La guerra de Ucrania ha evidenciado el debilitamiento del poder estadounidense en América Latina. Basta con repasar las declaraciones de López Obrador, Petro o Lula para constatar un viraje de las potencias regionales hacia posiciones cada vez más enfrentadas a las estadounidenses. Detrás del apoyo chino a la invasión rusa de Ucrania se esconde la intención de legitimar la invasión de países vecinos para mantener una antigua unidad territorial, con el objetivo de legitimar ante el mundo su política de “una sola China” que busca acabar con la independencia de Taiwán para integrarla dentro del territorio chino. Conviene recordar que el número de países que reconocen a Taiwán como un país independiente ha descendido significativamente en los últimos años; casos relevantes son el de El Salvador, que en 2018 abandonó una larga relación con la isla, y lo mismo ha hecho este año el gobierno hondureño. Este cambio diplomático no es gratuito, de hecho, el gobierno salvadoreño negoció la inversión china en la construcción de un estadio, una biblioteca nacional, proyectos turísticos en la costa y la construcción de un nuevo muelle en el puerto de La Libertad, todo esto a pesar de que la importancia del mercado salvadoreño para China es irrelevante.
Para los gobiernos latinoamericanos, el surgimiento de un nuevo socio diferente a Estados Unidos representa la posibilidad de abandonar los principios de la democracia liberal, entre los que destacan la libertad de prensa, el estado de derecho y el libre mercado. La búsqueda de Xi Jinping de establecer un nuevo orden geopolítico significa el rechazo a las cortes y organizaciones internacionales creadas por Estados Unidos y sus aliados en la posguerra, lo que implica también el rechazo a los Derechos Humanos. Esta es una muy cómoda situación para gobiernos que sistemáticamente violan los derechos de las personas con el fin de garantizar que el liderazgo político no sea contestado.
Esta telaraña, que ha sido cuidadosamente tejida por la potencia asiática, nos ha llevado a un mundo cada vez más inestable. El cortoplacismo de los líderes políticos latinoamericanos ha facilitado el trabajo para China.

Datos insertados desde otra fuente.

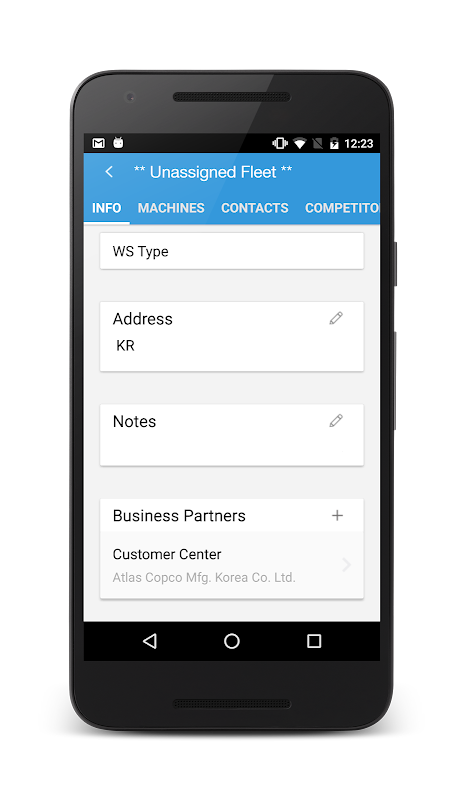466x800 pixels.
Task: Tap the Android back navigation button
Action: 150,641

Hace pocos días The Wall Street Journal publicaba un reportaje sobre como el régimen de Pekín ha utilizado Cuba como base de operaciones para espiar a Estados Unidos, y pocos días después, el mismo medio filtraba negociaciones para establecer una base de entrenamiento sino-cubana en la isla, cocinándose así una situación parecida a la vivida durante la Guerra Fría con la Unión Soviética.

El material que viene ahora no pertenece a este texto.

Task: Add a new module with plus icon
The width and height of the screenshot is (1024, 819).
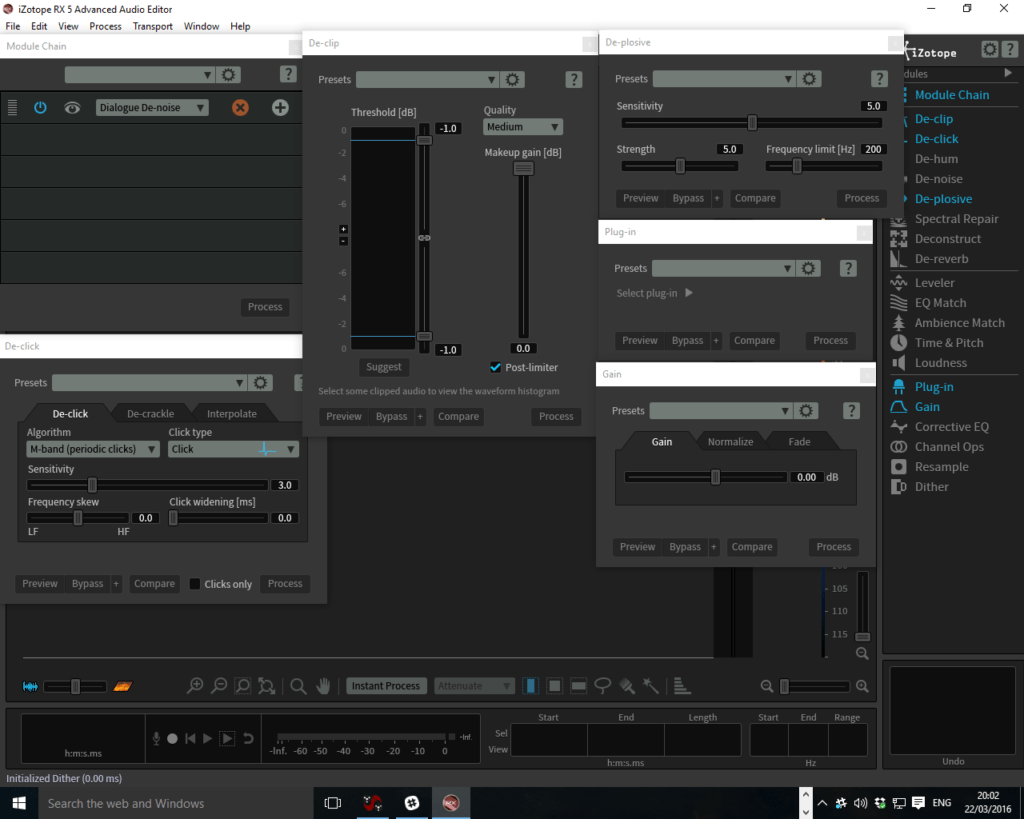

América Latina ha pasado de ser ese patio trasero gobernado por políticos favorables a las disposiciones estadounidenses a estar gobernada por otros prestos a vender barata su soberanía. De cara al futuro, resulta clave para la región contar con la cooperación política y económica de países dispuestos a construir una relación de iguales con los gobiernos latinoamericanos y que contribuyan también a impulsar sociedades libres y democráticas.